Sadly, the vehicle for transforming regional agriculture – The Jagdeo Initiative – is stalled and the outcome of last week’s Caricom Heads of Govern-ment conference did little to silence the twittering about the failure of the region to take decisive action to propel the sector. Despite the declaration on food security appended to the communiqué it was as if agriculture was still struggling to be placed at the centre of the region’s strategy to cut its food import bill, ease the financial squeeze, create jobs and draw the community members closer to each other by virtue of a massive, shared enterprise. The gravity of the food security problem clearly seized last week’s G-8 meeting to the extent that it shocked observers by pledging US$20b to help poor countries feed themselves. Caricom has it within its ability to avoid being the recipient of such handouts though the signs are not reassuring. Dominica – even though benefiting from the Venezuelan largesse via ALBA – on Friday made a formal request to the International Monetary Fund for US$5m under the Rapid-Access Component of the Exogenous Shocks Facility. St Lucia and St Vincent and the Grenadines have already made such requests.  A statement from the Dominican Prime Minister’s office said “The resources from the Exogenous Shocks Facility would help meet the immediate foreign exchange needs stemming from the decline of export receipts and weaker capital account inflows resulting from the impact on the economy of the global economic and financial crisis”, exactly the kind of condition that the Jagdeo Initiative can address.

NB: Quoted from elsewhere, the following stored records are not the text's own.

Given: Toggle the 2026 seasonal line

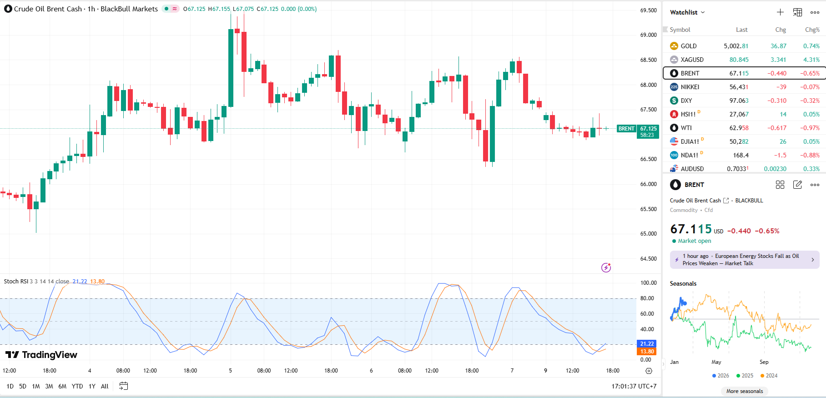Looking at the screenshot, I should pos(720,376).
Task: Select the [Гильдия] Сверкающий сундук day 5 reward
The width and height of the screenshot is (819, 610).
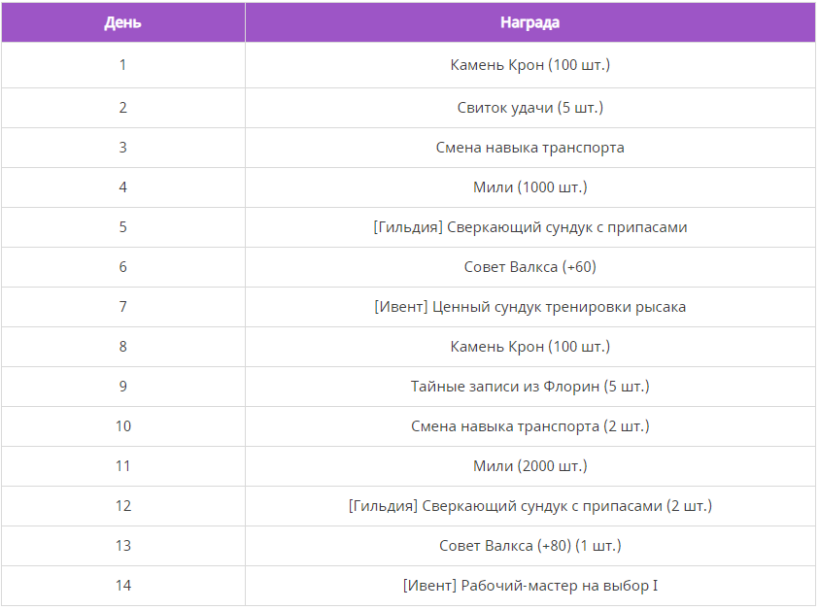Action: tap(530, 227)
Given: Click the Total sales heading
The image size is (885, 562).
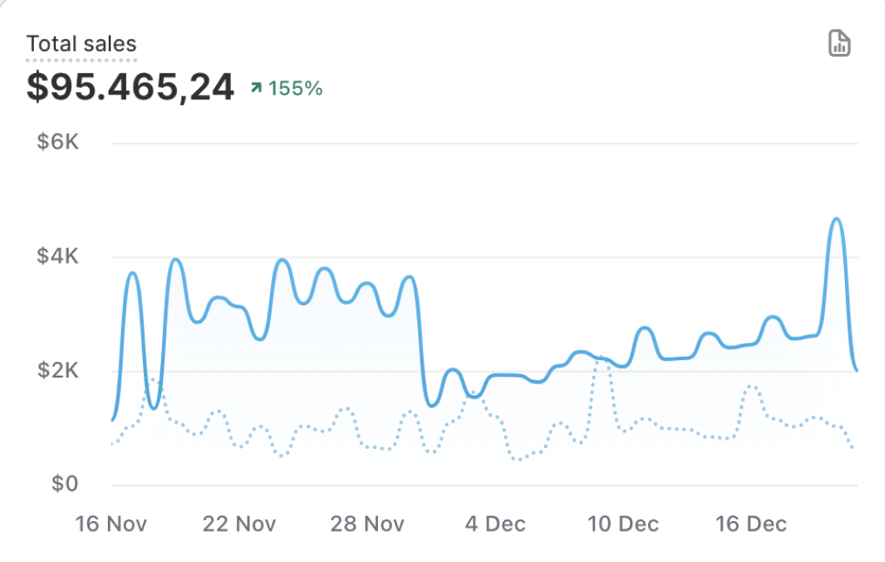Looking at the screenshot, I should pyautogui.click(x=81, y=43).
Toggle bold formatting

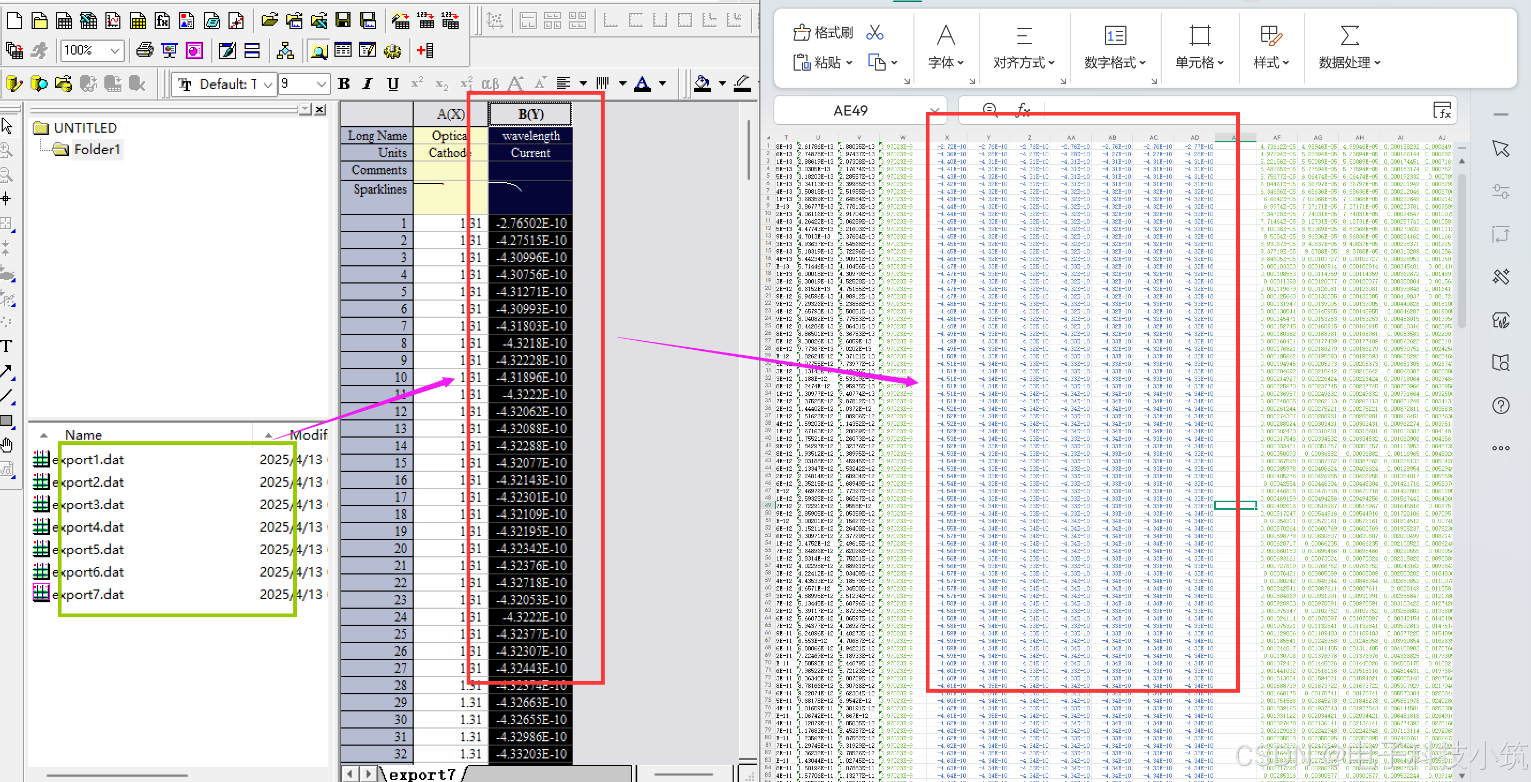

Prior to the conference of heads, Stabroek News spoke with Mr Sam Lawrence, Advisor to the Regional Transformation Programme for Agricul-ture and he said frankly “Our level of productivity has not gone anywhere near to meeting the needs of the population and where there is increased production, the cost is not commensurate and competitive to those of the imported products so people find an opportunity for importing to the region”. He contended that the absence of a regional harmonization of policies was hampering the progress of the agricultural initiative. What can be interpreted from his comment is that essentially each member was pulling in different directions and playing to their domestic audience – a metaphor for the general moribund state that the community finds itself in today.

This was patently evident in the nuts and bolts that should have converted the initiative into a throbbing dynamo – there was none or very little money and the planned Agricultural Modernisation Fund had been overtaken by the broader Regional Development Fund which will now have a window for agricultural finance. This is the state of the financial preparations for the initiative more than four and a half years after its launch. The region could not be really serious about slashing its import bill if this was the importance it attached to showing the money. Without money, the initiative will go nowhere as is evidenced by the tepid response by donors at a pledging conference and projects forum that were convened under the initiative.

While many of the 10 constraints to the initiative originally identified remain, in their communiqué the Heads were not inspirational.  They merely committed themselves to the provision of the necessary financial and other resources to ensure internationally competitive, market-led production, and the identification and effective employment of the appropriate policies and strategies which will bring about the desired improvements, including in the agri-business sector.  They called on development partners to assist in the efforts.

Given the crisis in confidence in this initiative there needed to be much more than these platitudes. There needed to be an absolute commitment in terms of the amount of money that would be immediately available from the RDF and a short-term, market-led plan for its expenditure. For example what are the three most imported food items that could be easily grown in the land mass countries of Guyana, Suriname and Belize? And how would the region immediately invest in these countries and others to ratchet up production of these items. That is the level of specificity, directness and urgency that the Jagdeo Initiative needs to survive. There is surely no need for another committee of Heads but there was no reason why President Jagdeo and Secretary General Carrington couldn’t have been deputed to oversee the immediate start of work. Unfortunately, if the conference had taken determined steps on the issue of a new governance mechanism this task could have been entrusted to it. It is left to be seen now what this feeble response to the initiative will produce.

And what is one to make of the Trinidadian decision to set up mega farms outside of the formal framework for the initiative and even though Guyana had offered to make land available here to Port-of-Spain for this purpose? It would seem that Trinidad has decided it needed to take care of its own food security needs and was moving ahead severally from its colleagues. The supreme irony was that Trinidad was able to mobilize a farmer from Guyana to plant one of their farms – most assuredly a sign that the conditions, incentives and returns in the twin-island republic were better than those here. That brings us back to Georgetown.

Being the home of the President behind the initiative, questions can legitimately be raised about the government’s own performance in boosting agricultural output, creating jobs, cutting the food import bill and expanding export earnings. Disaggregated and scatter-shot data won’t do. For the government to successfully make the case here that it has taken to heart the regional mission of its President it needs to show real results embedded within a plan. Are those results there?

Sugar and rice aside, can the government present verified and verifiable information on the impact its grow more food campaign has had on the economy and the lives of its people? Can it produce figures to show annual other-crops output from 2004 to 2009? Can it do the same for fish farms, livestock and poultry? Can it show how many new jobs have been created even though there is no sign of massive farming activity? Can it crystallize the growth in export earnings from these sectors? Can it explicate how the other-crops sector has been reoriented to take advantage of high value products? Can it link the grow more food drive with any modulations in the food import bill? Can it locate these changes within a blueprint for agriculture over the next decade or so that interweaves the now almost yearly risk of flooding, cultivation in the intermediate savannahs, bio-energy crops and the infrastructural links to Brazil?

It was heartening to hear last week that Neal and Massy and the local private sector may be working together in a drive to give real meaning to this initiative. It could be an important development in the local and regional agricultural sector and will test whether the government is prepared to give real meaning to the Jagdeo Initiative.